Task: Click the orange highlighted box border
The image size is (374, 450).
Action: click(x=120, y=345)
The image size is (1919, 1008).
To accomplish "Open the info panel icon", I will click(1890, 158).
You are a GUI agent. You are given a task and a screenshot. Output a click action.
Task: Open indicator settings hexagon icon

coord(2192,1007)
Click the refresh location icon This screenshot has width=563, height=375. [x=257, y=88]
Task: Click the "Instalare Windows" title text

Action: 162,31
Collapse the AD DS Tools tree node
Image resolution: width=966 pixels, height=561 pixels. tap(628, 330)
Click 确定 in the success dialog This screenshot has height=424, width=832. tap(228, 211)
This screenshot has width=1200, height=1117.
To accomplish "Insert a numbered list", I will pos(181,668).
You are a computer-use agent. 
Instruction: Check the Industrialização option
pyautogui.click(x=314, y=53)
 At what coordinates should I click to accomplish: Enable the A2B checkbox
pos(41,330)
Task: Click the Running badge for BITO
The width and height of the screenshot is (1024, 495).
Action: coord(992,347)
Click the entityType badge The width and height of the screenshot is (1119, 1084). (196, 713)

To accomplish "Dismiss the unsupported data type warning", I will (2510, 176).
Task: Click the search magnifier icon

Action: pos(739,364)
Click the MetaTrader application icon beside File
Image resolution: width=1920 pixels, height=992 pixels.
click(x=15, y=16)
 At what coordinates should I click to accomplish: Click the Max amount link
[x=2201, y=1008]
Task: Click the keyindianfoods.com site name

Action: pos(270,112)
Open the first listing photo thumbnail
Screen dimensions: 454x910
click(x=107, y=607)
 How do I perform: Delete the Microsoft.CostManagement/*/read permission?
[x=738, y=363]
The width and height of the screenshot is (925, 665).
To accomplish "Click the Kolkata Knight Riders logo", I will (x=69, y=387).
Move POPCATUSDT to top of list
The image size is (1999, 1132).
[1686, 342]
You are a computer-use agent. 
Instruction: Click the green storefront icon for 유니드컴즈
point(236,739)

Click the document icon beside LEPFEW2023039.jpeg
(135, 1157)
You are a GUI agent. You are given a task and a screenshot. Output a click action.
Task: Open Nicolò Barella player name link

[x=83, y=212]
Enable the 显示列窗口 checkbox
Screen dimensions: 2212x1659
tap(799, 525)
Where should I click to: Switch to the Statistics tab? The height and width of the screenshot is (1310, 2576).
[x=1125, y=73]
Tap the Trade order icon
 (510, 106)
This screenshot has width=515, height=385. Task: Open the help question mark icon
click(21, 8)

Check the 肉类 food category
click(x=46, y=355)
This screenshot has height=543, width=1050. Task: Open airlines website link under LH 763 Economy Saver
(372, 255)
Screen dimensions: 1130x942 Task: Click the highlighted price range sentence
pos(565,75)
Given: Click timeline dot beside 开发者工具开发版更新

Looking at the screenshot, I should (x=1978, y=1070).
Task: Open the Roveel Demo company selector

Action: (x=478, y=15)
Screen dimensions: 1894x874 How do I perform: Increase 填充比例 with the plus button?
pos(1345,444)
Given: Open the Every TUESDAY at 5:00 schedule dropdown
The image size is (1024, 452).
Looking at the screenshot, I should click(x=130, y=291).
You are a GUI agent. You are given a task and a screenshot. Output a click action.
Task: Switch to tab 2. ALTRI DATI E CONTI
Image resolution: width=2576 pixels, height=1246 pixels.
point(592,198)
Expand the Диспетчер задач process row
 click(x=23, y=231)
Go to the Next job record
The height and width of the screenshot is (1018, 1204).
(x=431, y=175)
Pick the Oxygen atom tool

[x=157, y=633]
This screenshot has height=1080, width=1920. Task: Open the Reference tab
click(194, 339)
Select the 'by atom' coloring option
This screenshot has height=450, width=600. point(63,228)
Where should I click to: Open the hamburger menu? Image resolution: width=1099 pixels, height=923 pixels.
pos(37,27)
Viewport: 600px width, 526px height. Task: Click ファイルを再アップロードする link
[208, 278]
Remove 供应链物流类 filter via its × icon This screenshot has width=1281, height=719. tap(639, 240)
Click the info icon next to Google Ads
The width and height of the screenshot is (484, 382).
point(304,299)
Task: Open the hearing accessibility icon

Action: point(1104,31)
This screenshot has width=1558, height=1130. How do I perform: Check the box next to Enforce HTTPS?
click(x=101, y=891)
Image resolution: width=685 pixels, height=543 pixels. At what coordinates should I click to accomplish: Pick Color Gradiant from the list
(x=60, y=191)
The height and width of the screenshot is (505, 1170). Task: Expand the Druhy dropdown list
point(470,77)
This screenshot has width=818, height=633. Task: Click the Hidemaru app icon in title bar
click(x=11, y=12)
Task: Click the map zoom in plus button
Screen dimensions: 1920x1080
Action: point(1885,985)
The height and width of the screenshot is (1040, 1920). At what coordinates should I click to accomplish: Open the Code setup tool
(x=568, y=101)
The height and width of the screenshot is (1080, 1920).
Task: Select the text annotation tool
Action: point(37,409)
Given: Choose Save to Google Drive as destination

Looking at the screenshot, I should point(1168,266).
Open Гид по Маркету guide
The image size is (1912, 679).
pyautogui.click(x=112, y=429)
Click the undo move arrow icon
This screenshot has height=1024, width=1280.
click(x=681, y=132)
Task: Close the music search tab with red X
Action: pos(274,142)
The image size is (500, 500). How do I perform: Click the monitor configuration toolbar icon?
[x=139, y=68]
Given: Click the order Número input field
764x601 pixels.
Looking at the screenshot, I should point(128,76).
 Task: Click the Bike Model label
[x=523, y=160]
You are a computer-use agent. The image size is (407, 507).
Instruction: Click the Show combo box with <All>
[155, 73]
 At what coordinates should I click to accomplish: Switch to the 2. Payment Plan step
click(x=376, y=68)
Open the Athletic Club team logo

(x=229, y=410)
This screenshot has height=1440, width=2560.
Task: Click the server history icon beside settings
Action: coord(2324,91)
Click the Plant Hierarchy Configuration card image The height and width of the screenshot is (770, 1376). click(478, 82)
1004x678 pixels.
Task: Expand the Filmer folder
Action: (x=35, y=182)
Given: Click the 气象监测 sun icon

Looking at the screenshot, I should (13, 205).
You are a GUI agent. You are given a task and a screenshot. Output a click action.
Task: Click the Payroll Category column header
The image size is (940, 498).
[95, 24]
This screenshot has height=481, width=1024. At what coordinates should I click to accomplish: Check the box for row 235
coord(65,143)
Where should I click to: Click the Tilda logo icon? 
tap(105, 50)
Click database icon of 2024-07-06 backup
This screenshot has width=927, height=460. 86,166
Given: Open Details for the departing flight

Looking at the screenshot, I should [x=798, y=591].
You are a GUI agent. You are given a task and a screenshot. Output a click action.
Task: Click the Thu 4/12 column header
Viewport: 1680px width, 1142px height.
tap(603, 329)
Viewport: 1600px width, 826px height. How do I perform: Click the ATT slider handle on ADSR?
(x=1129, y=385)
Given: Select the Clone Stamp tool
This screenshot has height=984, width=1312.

_____

_Your instructions_
Please output every line of the records above as a Markdown table with the columns Row and Line, numbering the rows and leaving out blank lines.

_Solution for this problem_
| Row | Line |
|---|---|
| 1 | Task: Click the orange highlighted box border |
| 2 | The image size is (374, 450). |
| 3 | Action: click(x=120, y=345) |
| 4 | The image size is (1919, 1008). |
| 5 | To accomplish "Open the info panel icon", I will click(1890, 158). |
| 6 | You are a GUI agent. You are given a task and a screenshot. Output a click action. |
| 7 | Task: Open indicator settings hexagon icon |
| 8 | coord(2192,1007) |
| 9 | Click the refresh location icon This screenshot has width=563, height=375. [x=257, y=88] |
| 10 | Task: Click the "Instalare Windows" title text |
| 11 | Action: 162,31 |
| 12 | Collapse the AD DS Tools tree node |
| 13 | Image resolution: width=966 pixels, height=561 pixels. tap(628, 330) |
| 14 | Click 确定 in the success dialog This screenshot has height=424, width=832. tap(228, 211) |
| 15 | This screenshot has width=1200, height=1117. |
| 16 | To accomplish "Insert a numbered list", I will pos(181,668). |
| 17 | You are a computer-use agent.  |
| 18 | Instruction: Check the Industrialização option |
| 19 | pyautogui.click(x=314, y=53) |
| 20 |  At what coordinates should I click to accomplish: Enable the A2B checkbox |
| 21 | pos(41,330) |
| 22 | Task: Click the Running badge for BITO |
| 23 | The width and height of the screenshot is (1024, 495). |
| 24 | Action: coord(992,347) |
| 25 | Click the entityType badge The width and height of the screenshot is (1119, 1084). (196, 713) |
| 26 | To accomplish "Dismiss the unsupported data type warning", I will (2510, 176). |
| 27 | Task: Click the search magnifier icon |
| 28 | Action: pos(739,364) |
| 29 | Click the MetaTrader application icon beside File |
| 30 | Image resolution: width=1920 pixels, height=992 pixels. |
| 31 | click(x=15, y=16) |
| 32 |  At what coordinates should I click to accomplish: Click the Max amount link |
| 33 | [x=2201, y=1008] |
| 34 | Task: Click the keyindianfoods.com site name |
| 35 | Action: pos(270,112) |
| 36 | Open the first listing photo thumbnail |
| 37 | Screen dimensions: 454x910 |
| 38 | click(x=107, y=607) |
| 39 |  How do I perform: Delete the Microsoft.CostManagement/*/read permission? |
| 40 | [x=738, y=363] |
| 41 | The width and height of the screenshot is (925, 665). |
| 42 | To accomplish "Click the Kolkata Knight Riders logo", I will (x=69, y=387). |
| 43 | Move POPCATUSDT to top of list |
| 44 | The image size is (1999, 1132). |
| 45 | [1686, 342] |
| 46 | You are a computer-use agent.  |
| 47 | Instruction: Click the green storefront icon for 유니드컴즈 |
| 48 | point(236,739) |
| 49 | Click the document icon beside LEPFEW2023039.jpeg |
| 50 | (135, 1157) |
| 51 | You are a GUI agent. You are given a task and a screenshot. Output a click action. |
| 52 | Task: Open Nicolò Barella player name link |
| 53 | [x=83, y=212] |
| 54 | Enable the 显示列窗口 checkbox |
| 55 | Screen dimensions: 2212x1659 |
| 56 | tap(799, 525) |
| 57 | Where should I click to: Switch to the Statistics tab? The height and width of the screenshot is (1310, 2576). |
| 58 | [x=1125, y=73] |
| 59 | Tap the Trade order icon |
| 60 |  (510, 106) |
| 61 | This screenshot has width=515, height=385. Task: Open the help question mark icon |
| 62 | click(21, 8) |
| 63 | Check the 肉类 food category |
| 64 | click(x=46, y=355) |
| 65 | This screenshot has height=543, width=1050. Task: Open airlines website link under LH 763 Economy Saver |
| 66 | (372, 255) |
| 67 | Screen dimensions: 1130x942 Task: Click the highlighted price range sentence |
| 68 | pos(565,75) |
| 69 | Given: Click timeline dot beside 开发者工具开发版更新 |
| 70 | Looking at the screenshot, I should (x=1978, y=1070). |
| 71 | Task: Open the Roveel Demo company selector |
| 72 | Action: (x=478, y=15) |
| 73 | Screen dimensions: 1894x874 How do I perform: Increase 填充比例 with the plus button? |
| 74 | pos(1345,444) |
| 75 | Given: Open the Every TUESDAY at 5:00 schedule dropdown |
| 76 | The image size is (1024, 452). |
| 77 | Looking at the screenshot, I should click(x=130, y=291). |
| 78 | You are a GUI agent. You are given a task and a screenshot. Output a click action. |
| 79 | Task: Switch to tab 2. ALTRI DATI E CONTI |
| 80 | Image resolution: width=2576 pixels, height=1246 pixels. |
| 81 | point(592,198) |
| 82 | Expand the Диспетчер задач process row |
| 83 |  click(x=23, y=231) |
| 84 | Go to the Next job record |
| 85 | The height and width of the screenshot is (1018, 1204). |
| 86 | (x=431, y=175) |
| 87 | Pick the Oxygen atom tool |
| 88 | [x=157, y=633] |
| 89 | This screenshot has height=1080, width=1920. Task: Open the Reference tab |
| 90 | click(194, 339) |
| 91 | Select the 'by atom' coloring option |
| 92 | This screenshot has height=450, width=600. point(63,228) |
| 93 | Where should I click to: Open the hamburger menu? Image resolution: width=1099 pixels, height=923 pixels. |
| 94 | pos(37,27) |
| 95 | Viewport: 600px width, 526px height. Task: Click ファイルを再アップロードする link |
| 96 | [208, 278] |
| 97 | Remove 供应链物流类 filter via its × icon This screenshot has width=1281, height=719. tap(639, 240) |
| 98 | Click the info icon next to Google Ads |
| 99 | The width and height of the screenshot is (484, 382). |
| 100 | point(304,299) |
| 101 | Task: Open the hearing accessibility icon |
| 102 | Action: point(1104,31) |
| 103 | This screenshot has width=1558, height=1130. How do I perform: Check the box next to Enforce HTTPS? |
| 104 | click(x=101, y=891) |
| 105 | Image resolution: width=685 pixels, height=543 pixels. At what coordinates should I click to accomplish: Pick Color Gradiant from the list |
| 106 | (x=60, y=191) |
| 107 | The height and width of the screenshot is (505, 1170). Task: Expand the Druhy dropdown list |
| 108 | point(470,77) |
| 109 | This screenshot has width=818, height=633. Task: Click the Hidemaru app icon in title bar |
| 110 | click(x=11, y=12) |
| 111 | Task: Click the map zoom in plus button |
| 112 | Screen dimensions: 1920x1080 |
| 113 | Action: point(1885,985) |
| 114 | The height and width of the screenshot is (1040, 1920). At what coordinates should I click to accomplish: Open the Code setup tool |
| 115 | (x=568, y=101) |
| 116 | The height and width of the screenshot is (1080, 1920). |
| 117 | Task: Select the text annotation tool |
| 118 | Action: point(37,409) |
| 119 | Given: Choose Save to Google Drive as destination |
| 120 | Looking at the screenshot, I should point(1168,266). |
| 121 | Open Гид по Маркету guide |
| 122 | The image size is (1912, 679). |
| 123 | pyautogui.click(x=112, y=429) |
| 124 | Click the undo move arrow icon |
| 125 | This screenshot has height=1024, width=1280. |
| 126 | click(x=681, y=132) |
| 127 | Task: Close the music search tab with red X |
| 128 | Action: pos(274,142) |
| 129 | The image size is (500, 500). How do I perform: Click the monitor configuration toolbar icon? |
| 130 | [x=139, y=68] |
| 131 | Given: Click the order Número input field |
| 132 | 764x601 pixels. |
| 133 | Looking at the screenshot, I should point(128,76). |
| 134 |  Task: Click the Bike Model label |
| 135 | [x=523, y=160] |
| 136 | You are a computer-use agent. The image size is (407, 507). |
| 137 | Instruction: Click the Show combo box with <All> |
| 138 | [155, 73] |
| 139 |  At what coordinates should I click to accomplish: Switch to the 2. Payment Plan step |
| 140 | click(x=376, y=68) |
| 141 | Open the Athletic Club team logo |
| 142 | (x=229, y=410) |
| 143 | This screenshot has height=1440, width=2560. |
| 144 | Task: Click the server history icon beside settings |
| 145 | Action: coord(2324,91) |
| 146 | Click the Plant Hierarchy Configuration card image The height and width of the screenshot is (770, 1376). click(478, 82) |
| 147 | 1004x678 pixels. |
| 148 | Task: Expand the Filmer folder |
| 149 | Action: (x=35, y=182) |
| 150 | Given: Click the 气象监测 sun icon |
| 151 | Looking at the screenshot, I should (13, 205). |
| 152 | You are a GUI agent. You are given a task and a screenshot. Output a click action. |
| 153 | Task: Click the Payroll Category column header |
| 154 | The image size is (940, 498). |
| 155 | [95, 24] |
| 156 | This screenshot has height=481, width=1024. At what coordinates should I click to accomplish: Check the box for row 235 |
| 157 | coord(65,143) |
| 158 | Where should I click to: Click the Tilda logo icon?  |
| 159 | tap(105, 50) |
| 160 | Click database icon of 2024-07-06 backup |
| 161 | This screenshot has width=927, height=460. 86,166 |
| 162 | Given: Open Details for the departing flight |
| 163 | Looking at the screenshot, I should [x=798, y=591]. |
| 164 | You are a GUI agent. You are given a task and a screenshot. Output a click action. |
| 165 | Task: Click the Thu 4/12 column header |
| 166 | Viewport: 1680px width, 1142px height. |
| 167 | tap(603, 329) |
| 168 | Viewport: 1600px width, 826px height. How do I perform: Click the ATT slider handle on ADSR? |
| 169 | (x=1129, y=385) |
| 170 | Given: Select the Clone Stamp tool |
| 171 | This screenshot has height=984, width=1312. |